Within a couple of years, now carrying some decent war wounds and having learnt some pretty tough lessons, I was offered a spot at Orrell in the old Allied Dunbar Premiership Two. Once again this was a step up and once again I was to have my toughest opponent at training in the hardest man I've ever played with or against, Charlie Cusani.
The script was pretty similar to my previous clubs. In my first ever session, chasing a kick-off full pelt and with my eyes fixed on the ball, I was checked by a straight arm, my legs came up over my head and I cart-wheeled to the floor out cold. As I came to, the coach at the time commented 'welcome to Orrell' as big Charlie stood over me giggling!
Things went really well at the Wigan club and we looked like making the Premiership until our backer pulled out and all of the players left.
Briefly, I managed to find myself at the famous French club Biarritz Olympique as injury cover for the French international Jerome Thion.

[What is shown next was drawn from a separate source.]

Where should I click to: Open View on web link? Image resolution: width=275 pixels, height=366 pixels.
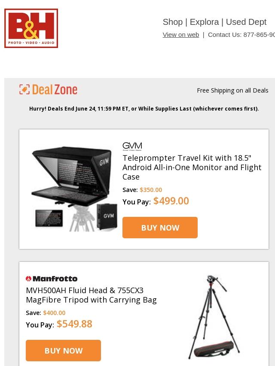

Unfortunately, after sixth months and a couple of games for the first team, I was told that I hadn't made the grade and moved to Exeter.

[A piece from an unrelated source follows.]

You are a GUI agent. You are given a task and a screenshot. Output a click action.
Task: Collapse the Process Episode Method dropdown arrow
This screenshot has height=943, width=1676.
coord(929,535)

Partnering Rob Baxter in my first season in the second row, I ran out with yet another gladiator of the game but was now seen as an equal and not a young upstart. We had two great years with the Chiefs and I certainly made some of my best friends on the long bus trips we used to have after hard-fought victories on the road.

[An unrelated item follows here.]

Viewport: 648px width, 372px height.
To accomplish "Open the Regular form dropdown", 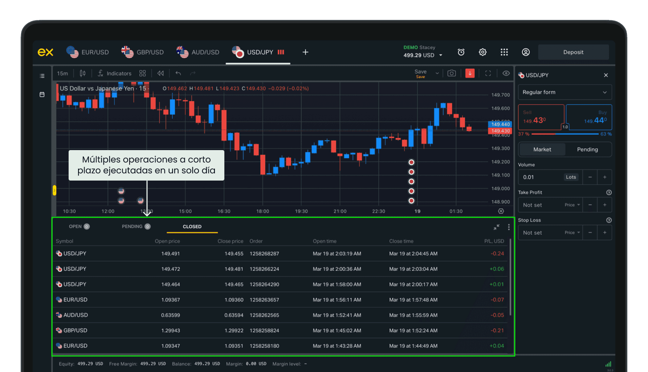I will [x=565, y=92].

However, I had a burning ambition to play at a higher level than where we were at the time and managed to get two seasons in the NPC in New Zealand for a team called Tasman and a year with Edinburgh in the Magners League (now the RaboDirect).
Fun as my little tour of the world was though, I knew I didn't belong abroad and fortunately the Chiefs were gracious enough to have me back.
Over the next five years I played a small part in the success of the club – mainly from the sidelines or the physio bed! I ended up just short of one of the great honours an individual player can receive, my name on the centurions board for playing 100 league games.
With 98 caps to my name, I actually made it onto the bench for two games last season without getting on. I was dubbed the 'ice cream' by the players (as in a 99'er) but, without managing to get on the pitch in either, I finished up as the 'melted ice cream'!
However, I digress. The point of this week's missive is to compare my own rise through the ranks of the game to our very own Chiefs. At every level I came to, things weren't always easy. However, the lessons I learnt – some of them very painfully – allowed me to grow, improve and step up on to the very high branches.
Personally, I never made the top of the tree but that's where our boys are. In the Northern Hemisphere there is no better challenge for a club than the Heineken Cup.
Currently Leinster are the best team in Europe and Clermont aren't far behind. To expect us to step up and beat them first off may well have been wishful thinking but, be under no illusion, we are there and we are on the same track.
The last 30 minutes on Saturday were quite painful but I know that the boys will have learnt from it and will bounce back a better team.
This weekend we play our bogey team Bath. They have been competing in the second tier of European competition and may well not be as battle-hardened as the Chiefs – perhaps it's time we dished out a lesson of our own.